TEXTABSCHNITT:
Die Rede wirkt wie ein Kleid, das einfach zu eng geschnitten ist. Der Zuhörer, der es merkt, muß immer wieder lächeln und nicht nur wenn Rau, um die Stimmung zu lockern, daran erinnert, daß die Globalisierung der Grund dafür ist, daß es das ganze Jahr über Erdbeeren gibt.

"Die Globalisierung gestalten kann nur, wer klare Wertvorstellungen jenseits des Wirtschaftlichen hat", meint Johannes Rau. Er hat Recht. Der Inhalt seiner Rede zeigt allerdings, daß er zwar solche Werte hat, ihm aber noch klare Vorstellungen fehlen, wie sie umgesetzt werden können. Richtig gestalten kann er damit die Globalisierung nicht. Zu dem Jenseits des Wirtschaftlichen gehört nämlich - neben der Politik - eine auch gegenüber der Politik selbständige Zivilgesellschaft. Attac, die Hauptorganisation der Globalisierungskritiker, hat es deutlich gemacht, als sie es ablehnte, ihren Hauptsitz nach Berlin zu verlagern.

ANFORDERUNGEN: Gib aus dem Text über die Globalisierungsrede von Johannes Rau die Passage von „Die Rede wirkt“ bis einschließlich „Berlin zu verlagern.“ unverändert aus.

Einträge zum Auffinden von Text und Elementen:
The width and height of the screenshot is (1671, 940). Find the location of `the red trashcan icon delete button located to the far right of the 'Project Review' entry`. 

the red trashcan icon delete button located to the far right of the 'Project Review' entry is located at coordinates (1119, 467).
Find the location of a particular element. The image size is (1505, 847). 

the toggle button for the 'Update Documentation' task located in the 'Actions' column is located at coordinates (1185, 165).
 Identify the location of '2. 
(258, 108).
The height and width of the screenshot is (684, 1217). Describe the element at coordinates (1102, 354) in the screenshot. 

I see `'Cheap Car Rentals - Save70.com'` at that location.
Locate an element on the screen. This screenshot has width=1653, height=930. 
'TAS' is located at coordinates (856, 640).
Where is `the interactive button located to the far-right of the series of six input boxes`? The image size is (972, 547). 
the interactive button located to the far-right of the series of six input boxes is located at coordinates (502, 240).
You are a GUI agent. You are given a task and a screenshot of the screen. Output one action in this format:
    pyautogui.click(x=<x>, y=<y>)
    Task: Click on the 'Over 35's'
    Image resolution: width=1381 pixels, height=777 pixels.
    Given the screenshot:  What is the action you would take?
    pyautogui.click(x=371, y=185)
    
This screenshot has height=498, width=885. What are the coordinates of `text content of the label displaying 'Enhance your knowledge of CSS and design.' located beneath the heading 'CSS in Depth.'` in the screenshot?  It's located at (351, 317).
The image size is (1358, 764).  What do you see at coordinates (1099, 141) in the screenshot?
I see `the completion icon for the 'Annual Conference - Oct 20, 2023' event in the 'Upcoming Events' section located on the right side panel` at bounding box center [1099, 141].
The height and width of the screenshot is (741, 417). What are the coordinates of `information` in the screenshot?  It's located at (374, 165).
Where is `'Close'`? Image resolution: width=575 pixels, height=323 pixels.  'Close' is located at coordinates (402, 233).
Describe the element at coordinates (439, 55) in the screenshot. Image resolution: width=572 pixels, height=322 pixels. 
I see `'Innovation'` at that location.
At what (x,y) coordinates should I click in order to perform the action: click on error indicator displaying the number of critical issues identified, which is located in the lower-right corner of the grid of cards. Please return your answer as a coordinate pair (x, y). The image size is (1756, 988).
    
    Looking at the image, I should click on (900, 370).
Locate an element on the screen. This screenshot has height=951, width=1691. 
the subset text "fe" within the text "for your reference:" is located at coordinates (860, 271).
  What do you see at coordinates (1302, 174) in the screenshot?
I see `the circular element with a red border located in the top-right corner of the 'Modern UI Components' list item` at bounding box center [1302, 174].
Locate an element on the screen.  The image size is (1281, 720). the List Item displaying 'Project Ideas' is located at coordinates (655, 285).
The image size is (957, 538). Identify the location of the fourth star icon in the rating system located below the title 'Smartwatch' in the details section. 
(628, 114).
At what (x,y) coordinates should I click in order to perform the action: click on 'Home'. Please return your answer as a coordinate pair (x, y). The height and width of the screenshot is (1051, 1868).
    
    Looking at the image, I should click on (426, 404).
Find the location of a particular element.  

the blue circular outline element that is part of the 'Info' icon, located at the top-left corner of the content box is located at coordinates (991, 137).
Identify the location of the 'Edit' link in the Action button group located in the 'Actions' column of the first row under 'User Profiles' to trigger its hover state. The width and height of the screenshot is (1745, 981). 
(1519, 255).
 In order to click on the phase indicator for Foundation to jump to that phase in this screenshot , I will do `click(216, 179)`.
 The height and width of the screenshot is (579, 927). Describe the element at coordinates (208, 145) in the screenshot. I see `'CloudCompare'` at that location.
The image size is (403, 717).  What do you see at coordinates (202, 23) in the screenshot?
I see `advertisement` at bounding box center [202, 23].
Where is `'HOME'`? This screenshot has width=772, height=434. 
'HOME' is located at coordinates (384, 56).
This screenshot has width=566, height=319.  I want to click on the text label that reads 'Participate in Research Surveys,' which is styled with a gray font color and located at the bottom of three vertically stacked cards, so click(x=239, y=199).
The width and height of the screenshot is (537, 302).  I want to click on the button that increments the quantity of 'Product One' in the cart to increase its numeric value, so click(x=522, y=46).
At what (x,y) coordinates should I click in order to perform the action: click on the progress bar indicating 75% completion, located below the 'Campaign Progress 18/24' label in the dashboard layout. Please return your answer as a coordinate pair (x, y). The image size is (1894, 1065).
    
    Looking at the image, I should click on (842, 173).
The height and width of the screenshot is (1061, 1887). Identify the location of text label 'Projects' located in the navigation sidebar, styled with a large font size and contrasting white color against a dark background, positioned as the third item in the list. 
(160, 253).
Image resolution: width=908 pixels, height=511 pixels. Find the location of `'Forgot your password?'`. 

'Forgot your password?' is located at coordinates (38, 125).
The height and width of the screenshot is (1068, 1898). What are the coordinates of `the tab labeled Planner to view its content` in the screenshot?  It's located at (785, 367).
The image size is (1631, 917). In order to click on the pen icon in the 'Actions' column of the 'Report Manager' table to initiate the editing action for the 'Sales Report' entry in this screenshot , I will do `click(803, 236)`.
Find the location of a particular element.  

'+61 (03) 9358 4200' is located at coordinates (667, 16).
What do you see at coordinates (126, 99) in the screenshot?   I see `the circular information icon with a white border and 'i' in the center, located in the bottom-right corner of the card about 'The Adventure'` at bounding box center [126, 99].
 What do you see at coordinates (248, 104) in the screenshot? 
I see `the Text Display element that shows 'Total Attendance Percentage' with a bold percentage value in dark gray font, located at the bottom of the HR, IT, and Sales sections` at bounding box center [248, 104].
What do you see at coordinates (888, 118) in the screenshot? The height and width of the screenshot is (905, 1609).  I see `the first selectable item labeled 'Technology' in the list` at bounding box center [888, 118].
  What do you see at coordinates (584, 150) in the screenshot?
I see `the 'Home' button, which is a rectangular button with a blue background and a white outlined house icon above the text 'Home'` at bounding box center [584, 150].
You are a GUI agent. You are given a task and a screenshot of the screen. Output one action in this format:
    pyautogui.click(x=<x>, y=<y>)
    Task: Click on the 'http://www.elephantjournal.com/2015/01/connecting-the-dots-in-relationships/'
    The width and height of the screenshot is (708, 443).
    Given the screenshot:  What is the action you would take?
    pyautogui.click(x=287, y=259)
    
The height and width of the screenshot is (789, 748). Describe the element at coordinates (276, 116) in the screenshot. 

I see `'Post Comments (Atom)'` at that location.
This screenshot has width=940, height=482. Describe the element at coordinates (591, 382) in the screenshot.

AUFGABENERGEBNIS:
Die Rede wirkt wie ein Kleid, das einfach zu eng geschnitten ist. Der Zuhörer, der es merkt, muß immer wieder lächeln und nicht nur wenn Rau, um die Stimmung zu lockern, daran erinnert, daß die Globalisierung der Grund dafür ist, daß es das ganze Jahr über Erdbeeren gibt.

"Die Globalisierung gestalten kann nur, wer klare Wertvorstellungen jenseits des Wirtschaftlichen hat", meint Johannes Rau. Er hat Recht. Der Inhalt seiner Rede zeigt allerdings, daß er zwar solche Werte hat, ihm aber noch klare Vorstellungen fehlen, wie sie umgesetzt werden können. Richtig gestalten kann er damit die Globalisierung nicht. Zu dem Jenseits des Wirtschaftlichen gehört nämlich - neben der Politik - eine auch gegenüber der Politik selbständige Zivilgesellschaft. Attac, die Hauptorganisation der Globalisierungskritiker, hat es deutlich gemacht, als sie es ablehnte, ihren Hauptsitz nach Berlin zu verlagern.